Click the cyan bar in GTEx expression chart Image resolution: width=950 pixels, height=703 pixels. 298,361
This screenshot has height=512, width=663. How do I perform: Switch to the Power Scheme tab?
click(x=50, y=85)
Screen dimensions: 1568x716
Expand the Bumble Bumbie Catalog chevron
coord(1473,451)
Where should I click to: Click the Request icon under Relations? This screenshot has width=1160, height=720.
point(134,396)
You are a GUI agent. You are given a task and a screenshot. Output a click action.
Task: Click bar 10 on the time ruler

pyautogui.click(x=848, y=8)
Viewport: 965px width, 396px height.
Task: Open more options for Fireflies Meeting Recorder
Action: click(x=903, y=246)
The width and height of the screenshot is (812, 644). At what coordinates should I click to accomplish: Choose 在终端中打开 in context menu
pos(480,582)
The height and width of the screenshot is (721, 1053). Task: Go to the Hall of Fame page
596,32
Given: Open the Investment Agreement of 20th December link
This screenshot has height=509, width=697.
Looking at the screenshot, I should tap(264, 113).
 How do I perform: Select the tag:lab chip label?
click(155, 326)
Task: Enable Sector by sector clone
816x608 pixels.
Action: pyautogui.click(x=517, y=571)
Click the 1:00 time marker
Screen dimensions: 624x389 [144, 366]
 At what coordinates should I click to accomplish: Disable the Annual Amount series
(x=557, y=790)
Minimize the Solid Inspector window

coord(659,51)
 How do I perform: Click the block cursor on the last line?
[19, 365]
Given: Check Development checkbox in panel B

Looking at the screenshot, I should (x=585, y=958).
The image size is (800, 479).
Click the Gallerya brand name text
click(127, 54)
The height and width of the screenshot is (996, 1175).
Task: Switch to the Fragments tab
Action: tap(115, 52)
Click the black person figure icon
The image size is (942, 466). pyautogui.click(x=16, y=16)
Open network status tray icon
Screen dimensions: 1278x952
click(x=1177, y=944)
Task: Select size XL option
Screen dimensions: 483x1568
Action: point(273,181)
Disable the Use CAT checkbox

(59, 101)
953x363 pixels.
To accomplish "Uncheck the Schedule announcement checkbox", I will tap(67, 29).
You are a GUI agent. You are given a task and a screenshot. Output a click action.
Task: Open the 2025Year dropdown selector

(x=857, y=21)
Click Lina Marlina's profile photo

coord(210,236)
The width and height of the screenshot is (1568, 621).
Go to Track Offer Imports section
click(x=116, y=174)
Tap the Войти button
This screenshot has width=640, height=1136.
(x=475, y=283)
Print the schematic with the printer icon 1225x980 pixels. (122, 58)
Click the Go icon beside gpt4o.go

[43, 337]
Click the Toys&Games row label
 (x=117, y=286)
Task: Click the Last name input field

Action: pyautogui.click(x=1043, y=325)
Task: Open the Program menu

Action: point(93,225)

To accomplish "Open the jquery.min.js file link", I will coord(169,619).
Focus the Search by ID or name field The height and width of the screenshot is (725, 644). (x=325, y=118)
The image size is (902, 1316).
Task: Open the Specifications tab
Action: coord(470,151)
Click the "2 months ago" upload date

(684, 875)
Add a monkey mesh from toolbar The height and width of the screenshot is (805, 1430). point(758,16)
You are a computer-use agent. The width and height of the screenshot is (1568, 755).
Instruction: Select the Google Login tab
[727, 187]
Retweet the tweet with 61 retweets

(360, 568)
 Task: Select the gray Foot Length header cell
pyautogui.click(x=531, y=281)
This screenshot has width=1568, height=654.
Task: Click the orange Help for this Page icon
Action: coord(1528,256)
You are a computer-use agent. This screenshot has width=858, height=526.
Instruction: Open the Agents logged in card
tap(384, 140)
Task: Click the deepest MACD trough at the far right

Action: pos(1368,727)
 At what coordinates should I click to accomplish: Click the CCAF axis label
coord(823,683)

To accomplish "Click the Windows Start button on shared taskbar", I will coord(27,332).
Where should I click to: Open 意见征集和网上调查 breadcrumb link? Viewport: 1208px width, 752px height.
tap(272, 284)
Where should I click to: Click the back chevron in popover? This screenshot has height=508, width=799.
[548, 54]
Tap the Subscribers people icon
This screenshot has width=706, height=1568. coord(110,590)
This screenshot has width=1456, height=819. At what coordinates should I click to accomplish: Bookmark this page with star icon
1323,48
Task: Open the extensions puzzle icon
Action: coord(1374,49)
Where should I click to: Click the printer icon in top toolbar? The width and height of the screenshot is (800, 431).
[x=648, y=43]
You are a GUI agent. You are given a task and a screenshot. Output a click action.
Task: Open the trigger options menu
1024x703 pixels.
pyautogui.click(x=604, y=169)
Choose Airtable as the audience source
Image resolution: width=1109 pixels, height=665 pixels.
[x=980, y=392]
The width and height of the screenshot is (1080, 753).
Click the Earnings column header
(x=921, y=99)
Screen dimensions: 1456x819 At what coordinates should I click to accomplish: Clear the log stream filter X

━━━━━━━━━━━━━━━━━━━━━━━━━━━━━━

▸ What you are asked to do:
Can you reproduce the full listing above again, word for word and line for line, without changing anything?

▸ The answer:
Click the cyan bar in GTEx expression chart Image resolution: width=950 pixels, height=703 pixels. 298,361
This screenshot has height=512, width=663. How do I perform: Switch to the Power Scheme tab?
click(x=50, y=85)
Screen dimensions: 1568x716
Expand the Bumble Bumbie Catalog chevron
coord(1473,451)
Where should I click to: Click the Request icon under Relations? This screenshot has width=1160, height=720.
point(134,396)
You are a GUI agent. You are given a task and a screenshot. Output a click action.
Task: Click bar 10 on the time ruler

pyautogui.click(x=848, y=8)
Viewport: 965px width, 396px height.
Task: Open more options for Fireflies Meeting Recorder
Action: click(x=903, y=246)
The width and height of the screenshot is (812, 644). At what coordinates should I click to accomplish: Choose 在终端中打开 in context menu
pos(480,582)
The height and width of the screenshot is (721, 1053). Task: Go to the Hall of Fame page
596,32
Given: Open the Investment Agreement of 20th December link
This screenshot has height=509, width=697.
Looking at the screenshot, I should tap(264, 113).
 How do I perform: Select the tag:lab chip label?
click(155, 326)
Task: Enable Sector by sector clone
816x608 pixels.
Action: pyautogui.click(x=517, y=571)
Click the 1:00 time marker
Screen dimensions: 624x389 [144, 366]
 At what coordinates should I click to accomplish: Disable the Annual Amount series
(x=557, y=790)
Minimize the Solid Inspector window

coord(659,51)
 How do I perform: Click the block cursor on the last line?
[19, 365]
Given: Check Development checkbox in panel B

Looking at the screenshot, I should (x=585, y=958).
The image size is (800, 479).
Click the Gallerya brand name text
click(127, 54)
The height and width of the screenshot is (996, 1175).
Task: Switch to the Fragments tab
Action: tap(115, 52)
Click the black person figure icon
The image size is (942, 466). pyautogui.click(x=16, y=16)
Open network status tray icon
Screen dimensions: 1278x952
click(x=1177, y=944)
Task: Select size XL option
Screen dimensions: 483x1568
Action: point(273,181)
Disable the Use CAT checkbox

(59, 101)
953x363 pixels.
To accomplish "Uncheck the Schedule announcement checkbox", I will tap(67, 29).
You are a GUI agent. You are given a task and a screenshot. Output a click action.
Task: Open the 2025Year dropdown selector

(x=857, y=21)
Click Lina Marlina's profile photo

coord(210,236)
The width and height of the screenshot is (1568, 621).
Go to Track Offer Imports section
click(x=116, y=174)
Tap the Войти button
This screenshot has width=640, height=1136.
(x=475, y=283)
Print the schematic with the printer icon 1225x980 pixels. (122, 58)
Click the Go icon beside gpt4o.go

[43, 337]
Click the Toys&Games row label
 (x=117, y=286)
Task: Click the Last name input field

Action: pyautogui.click(x=1043, y=325)
Task: Open the Program menu

Action: point(93,225)

To accomplish "Open the jquery.min.js file link", I will coord(169,619).
Focus the Search by ID or name field The height and width of the screenshot is (725, 644). (x=325, y=118)
The image size is (902, 1316).
Task: Open the Specifications tab
Action: coord(470,151)
Click the "2 months ago" upload date

(684, 875)
Add a monkey mesh from toolbar The height and width of the screenshot is (805, 1430). point(758,16)
You are a computer-use agent. The width and height of the screenshot is (1568, 755).
Instruction: Select the Google Login tab
[727, 187]
Retweet the tweet with 61 retweets

(360, 568)
 Task: Select the gray Foot Length header cell
pyautogui.click(x=531, y=281)
This screenshot has width=1568, height=654.
Task: Click the orange Help for this Page icon
Action: coord(1528,256)
You are a computer-use agent. This screenshot has width=858, height=526.
Instruction: Open the Agents logged in card
tap(384, 140)
Task: Click the deepest MACD trough at the far right

Action: pos(1368,727)
 At what coordinates should I click to accomplish: Click the CCAF axis label
coord(823,683)

To accomplish "Click the Windows Start button on shared taskbar", I will coord(27,332).
Where should I click to: Open 意见征集和网上调查 breadcrumb link? Viewport: 1208px width, 752px height.
tap(272, 284)
Where should I click to: Click the back chevron in popover? This screenshot has height=508, width=799.
[548, 54]
Tap the Subscribers people icon
This screenshot has width=706, height=1568. coord(110,590)
This screenshot has width=1456, height=819. At what coordinates should I click to accomplish: Bookmark this page with star icon
1323,48
Task: Open the extensions puzzle icon
Action: coord(1374,49)
Where should I click to: Click the printer icon in top toolbar? The width and height of the screenshot is (800, 431).
[x=648, y=43]
You are a GUI agent. You are given a task and a screenshot. Output a click action.
Task: Open the trigger options menu
1024x703 pixels.
pyautogui.click(x=604, y=169)
Choose Airtable as the audience source
Image resolution: width=1109 pixels, height=665 pixels.
[x=980, y=392]
The width and height of the screenshot is (1080, 753).
Click the Earnings column header
(x=921, y=99)
Screen dimensions: 1456x819 At what coordinates should I click to accomplish: Clear the log stream filter X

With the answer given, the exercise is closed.